Retrieve every line of the data holding the word "field".

╔══

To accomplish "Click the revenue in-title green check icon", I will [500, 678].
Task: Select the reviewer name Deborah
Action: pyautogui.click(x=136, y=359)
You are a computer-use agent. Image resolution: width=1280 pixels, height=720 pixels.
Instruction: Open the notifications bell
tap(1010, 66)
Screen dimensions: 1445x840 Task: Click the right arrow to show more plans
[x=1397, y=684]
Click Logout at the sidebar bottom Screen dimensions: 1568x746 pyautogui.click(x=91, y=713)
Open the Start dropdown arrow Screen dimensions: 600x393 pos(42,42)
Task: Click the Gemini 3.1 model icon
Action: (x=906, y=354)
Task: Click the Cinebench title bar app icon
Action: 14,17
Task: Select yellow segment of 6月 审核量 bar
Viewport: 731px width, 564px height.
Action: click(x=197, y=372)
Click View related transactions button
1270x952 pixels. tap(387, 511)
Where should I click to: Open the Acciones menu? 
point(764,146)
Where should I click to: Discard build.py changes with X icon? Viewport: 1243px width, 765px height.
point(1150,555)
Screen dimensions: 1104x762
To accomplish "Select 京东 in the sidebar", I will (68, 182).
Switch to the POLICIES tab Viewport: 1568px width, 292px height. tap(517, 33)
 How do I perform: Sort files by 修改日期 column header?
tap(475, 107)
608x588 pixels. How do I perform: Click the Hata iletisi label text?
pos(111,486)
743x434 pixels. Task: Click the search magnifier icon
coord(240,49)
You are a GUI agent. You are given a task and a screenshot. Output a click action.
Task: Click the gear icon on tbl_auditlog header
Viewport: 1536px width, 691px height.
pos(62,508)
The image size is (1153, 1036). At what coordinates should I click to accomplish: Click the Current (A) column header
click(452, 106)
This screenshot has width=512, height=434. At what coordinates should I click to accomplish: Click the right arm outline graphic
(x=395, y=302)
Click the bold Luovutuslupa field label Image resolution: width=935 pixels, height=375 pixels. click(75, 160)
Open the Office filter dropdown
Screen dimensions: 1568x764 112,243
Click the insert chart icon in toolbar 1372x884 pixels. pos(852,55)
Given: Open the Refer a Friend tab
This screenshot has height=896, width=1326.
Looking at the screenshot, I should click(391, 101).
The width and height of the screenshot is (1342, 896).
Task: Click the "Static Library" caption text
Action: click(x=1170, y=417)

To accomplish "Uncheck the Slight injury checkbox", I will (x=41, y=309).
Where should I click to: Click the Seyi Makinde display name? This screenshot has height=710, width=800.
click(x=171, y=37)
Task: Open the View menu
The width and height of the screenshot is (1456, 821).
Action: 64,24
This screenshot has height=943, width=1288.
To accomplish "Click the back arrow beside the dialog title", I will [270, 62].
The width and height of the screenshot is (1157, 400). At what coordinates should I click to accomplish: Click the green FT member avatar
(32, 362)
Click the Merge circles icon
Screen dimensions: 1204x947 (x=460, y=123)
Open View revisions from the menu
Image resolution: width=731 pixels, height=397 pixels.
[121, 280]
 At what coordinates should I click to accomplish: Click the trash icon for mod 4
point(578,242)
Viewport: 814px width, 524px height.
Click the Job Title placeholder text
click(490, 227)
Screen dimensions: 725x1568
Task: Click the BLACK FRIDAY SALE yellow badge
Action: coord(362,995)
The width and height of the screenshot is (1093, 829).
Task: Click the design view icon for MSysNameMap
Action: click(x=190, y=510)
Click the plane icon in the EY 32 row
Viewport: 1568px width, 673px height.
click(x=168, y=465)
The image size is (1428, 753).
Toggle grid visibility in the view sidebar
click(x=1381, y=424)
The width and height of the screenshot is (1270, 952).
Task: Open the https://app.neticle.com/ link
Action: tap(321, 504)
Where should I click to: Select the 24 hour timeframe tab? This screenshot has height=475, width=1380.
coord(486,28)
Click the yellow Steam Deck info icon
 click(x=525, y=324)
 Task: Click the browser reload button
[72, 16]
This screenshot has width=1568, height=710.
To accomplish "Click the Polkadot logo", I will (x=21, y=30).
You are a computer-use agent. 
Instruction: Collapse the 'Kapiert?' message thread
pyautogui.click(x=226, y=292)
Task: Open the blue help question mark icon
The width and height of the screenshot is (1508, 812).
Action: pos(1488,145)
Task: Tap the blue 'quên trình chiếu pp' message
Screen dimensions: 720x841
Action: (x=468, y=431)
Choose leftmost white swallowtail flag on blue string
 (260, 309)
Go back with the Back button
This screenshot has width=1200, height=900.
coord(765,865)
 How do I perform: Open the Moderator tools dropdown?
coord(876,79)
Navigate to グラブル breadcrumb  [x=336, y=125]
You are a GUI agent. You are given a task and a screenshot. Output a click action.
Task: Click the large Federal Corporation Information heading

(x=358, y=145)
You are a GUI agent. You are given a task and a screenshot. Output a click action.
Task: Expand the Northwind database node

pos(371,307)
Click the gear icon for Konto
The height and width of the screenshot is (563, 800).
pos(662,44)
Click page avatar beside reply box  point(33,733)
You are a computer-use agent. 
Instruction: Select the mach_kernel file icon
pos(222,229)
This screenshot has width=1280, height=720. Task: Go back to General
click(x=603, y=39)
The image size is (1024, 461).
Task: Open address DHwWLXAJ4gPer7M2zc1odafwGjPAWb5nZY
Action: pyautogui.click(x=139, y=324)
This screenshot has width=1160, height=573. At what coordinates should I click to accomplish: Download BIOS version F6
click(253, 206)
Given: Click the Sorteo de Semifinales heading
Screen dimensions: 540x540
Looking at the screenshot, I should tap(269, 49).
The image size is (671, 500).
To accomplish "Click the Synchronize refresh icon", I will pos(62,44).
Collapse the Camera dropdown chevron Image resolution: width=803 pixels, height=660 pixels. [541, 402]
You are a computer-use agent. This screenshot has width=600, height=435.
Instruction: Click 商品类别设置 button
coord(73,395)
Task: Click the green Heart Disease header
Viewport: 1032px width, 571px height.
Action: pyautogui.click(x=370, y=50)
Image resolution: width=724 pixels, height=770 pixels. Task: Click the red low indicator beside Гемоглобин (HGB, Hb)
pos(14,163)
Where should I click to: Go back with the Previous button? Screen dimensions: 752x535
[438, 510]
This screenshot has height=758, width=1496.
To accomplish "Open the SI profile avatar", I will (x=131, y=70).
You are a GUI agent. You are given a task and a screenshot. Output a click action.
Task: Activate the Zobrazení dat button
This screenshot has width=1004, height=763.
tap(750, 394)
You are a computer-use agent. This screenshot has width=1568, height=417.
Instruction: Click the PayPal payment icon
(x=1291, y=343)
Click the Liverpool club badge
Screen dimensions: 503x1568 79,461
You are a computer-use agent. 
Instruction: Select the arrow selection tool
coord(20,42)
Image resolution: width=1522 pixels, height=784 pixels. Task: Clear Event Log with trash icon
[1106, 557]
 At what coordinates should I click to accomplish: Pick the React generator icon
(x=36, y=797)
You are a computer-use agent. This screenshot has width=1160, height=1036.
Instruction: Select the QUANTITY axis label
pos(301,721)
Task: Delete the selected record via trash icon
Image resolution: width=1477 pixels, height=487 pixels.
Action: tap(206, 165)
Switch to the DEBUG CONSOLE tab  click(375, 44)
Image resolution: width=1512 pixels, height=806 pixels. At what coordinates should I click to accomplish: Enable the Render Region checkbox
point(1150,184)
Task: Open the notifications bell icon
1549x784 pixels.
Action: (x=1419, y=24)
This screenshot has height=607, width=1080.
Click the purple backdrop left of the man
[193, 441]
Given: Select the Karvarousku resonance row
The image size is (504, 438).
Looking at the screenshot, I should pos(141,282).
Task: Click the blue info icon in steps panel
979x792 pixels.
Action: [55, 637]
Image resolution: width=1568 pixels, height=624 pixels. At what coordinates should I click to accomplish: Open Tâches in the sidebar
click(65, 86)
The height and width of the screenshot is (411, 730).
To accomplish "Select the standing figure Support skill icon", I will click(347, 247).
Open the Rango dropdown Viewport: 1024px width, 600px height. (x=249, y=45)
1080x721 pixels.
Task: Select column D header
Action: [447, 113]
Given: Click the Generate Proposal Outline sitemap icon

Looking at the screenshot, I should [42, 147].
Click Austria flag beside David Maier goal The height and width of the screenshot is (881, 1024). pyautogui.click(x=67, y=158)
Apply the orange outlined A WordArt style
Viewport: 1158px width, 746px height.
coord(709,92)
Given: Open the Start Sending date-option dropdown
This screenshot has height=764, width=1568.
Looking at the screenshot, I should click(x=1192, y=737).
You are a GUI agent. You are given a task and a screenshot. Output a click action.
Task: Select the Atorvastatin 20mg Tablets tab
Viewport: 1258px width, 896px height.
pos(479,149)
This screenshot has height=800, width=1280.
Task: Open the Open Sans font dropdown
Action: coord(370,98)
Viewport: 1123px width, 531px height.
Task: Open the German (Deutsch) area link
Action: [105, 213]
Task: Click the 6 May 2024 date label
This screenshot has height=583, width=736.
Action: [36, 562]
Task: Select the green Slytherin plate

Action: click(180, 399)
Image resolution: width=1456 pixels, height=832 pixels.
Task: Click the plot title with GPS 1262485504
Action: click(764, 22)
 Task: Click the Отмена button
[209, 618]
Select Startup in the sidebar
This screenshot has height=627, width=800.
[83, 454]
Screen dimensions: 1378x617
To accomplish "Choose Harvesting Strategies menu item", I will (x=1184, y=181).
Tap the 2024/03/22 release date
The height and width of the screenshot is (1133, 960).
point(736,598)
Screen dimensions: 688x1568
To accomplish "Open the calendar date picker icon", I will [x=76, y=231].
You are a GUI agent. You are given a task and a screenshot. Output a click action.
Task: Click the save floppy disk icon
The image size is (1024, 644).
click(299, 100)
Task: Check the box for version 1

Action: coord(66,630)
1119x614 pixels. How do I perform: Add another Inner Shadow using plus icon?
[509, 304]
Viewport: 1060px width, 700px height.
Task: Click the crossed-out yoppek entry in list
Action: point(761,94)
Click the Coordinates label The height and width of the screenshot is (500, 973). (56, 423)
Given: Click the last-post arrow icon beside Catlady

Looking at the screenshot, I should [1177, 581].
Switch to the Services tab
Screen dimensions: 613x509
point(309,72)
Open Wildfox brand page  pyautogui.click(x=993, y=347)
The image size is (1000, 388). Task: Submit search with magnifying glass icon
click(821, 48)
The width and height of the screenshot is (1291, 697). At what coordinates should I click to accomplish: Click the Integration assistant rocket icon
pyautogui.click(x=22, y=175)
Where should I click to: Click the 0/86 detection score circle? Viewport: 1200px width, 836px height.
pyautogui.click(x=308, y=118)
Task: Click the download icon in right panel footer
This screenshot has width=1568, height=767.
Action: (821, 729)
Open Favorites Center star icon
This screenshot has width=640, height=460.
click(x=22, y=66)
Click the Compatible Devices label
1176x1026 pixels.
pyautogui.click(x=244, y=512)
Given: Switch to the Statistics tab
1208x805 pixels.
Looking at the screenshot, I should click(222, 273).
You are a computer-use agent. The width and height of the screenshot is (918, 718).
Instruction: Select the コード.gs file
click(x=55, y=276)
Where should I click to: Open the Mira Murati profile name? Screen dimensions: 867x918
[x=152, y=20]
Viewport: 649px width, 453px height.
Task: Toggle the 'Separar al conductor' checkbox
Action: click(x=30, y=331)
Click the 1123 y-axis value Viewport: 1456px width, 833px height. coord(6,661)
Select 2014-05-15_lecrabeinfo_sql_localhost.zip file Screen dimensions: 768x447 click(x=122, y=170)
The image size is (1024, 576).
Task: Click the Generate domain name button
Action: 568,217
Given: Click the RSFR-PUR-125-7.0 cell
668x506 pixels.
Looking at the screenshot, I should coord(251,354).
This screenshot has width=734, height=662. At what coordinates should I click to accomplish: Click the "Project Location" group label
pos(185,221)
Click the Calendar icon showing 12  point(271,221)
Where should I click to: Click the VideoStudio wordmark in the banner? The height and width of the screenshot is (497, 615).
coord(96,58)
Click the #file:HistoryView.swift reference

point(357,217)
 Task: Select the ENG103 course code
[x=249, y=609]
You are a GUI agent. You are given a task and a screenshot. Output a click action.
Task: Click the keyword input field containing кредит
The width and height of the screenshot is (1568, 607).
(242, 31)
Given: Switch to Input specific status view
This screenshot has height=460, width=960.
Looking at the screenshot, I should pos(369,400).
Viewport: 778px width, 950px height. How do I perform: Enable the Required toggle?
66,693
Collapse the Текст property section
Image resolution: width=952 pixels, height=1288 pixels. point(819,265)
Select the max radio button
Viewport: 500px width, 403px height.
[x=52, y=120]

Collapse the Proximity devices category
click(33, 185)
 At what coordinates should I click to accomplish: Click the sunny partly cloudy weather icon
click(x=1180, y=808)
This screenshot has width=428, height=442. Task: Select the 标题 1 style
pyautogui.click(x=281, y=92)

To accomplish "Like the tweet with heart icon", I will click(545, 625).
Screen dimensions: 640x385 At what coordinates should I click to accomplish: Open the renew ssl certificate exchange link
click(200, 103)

╚══

• PROBLEM SOLUTION:
Click the bold Luovutuslupa field label Image resolution: width=935 pixels, height=375 pixels. click(75, 160)
Task: Click the keyword input field containing кредит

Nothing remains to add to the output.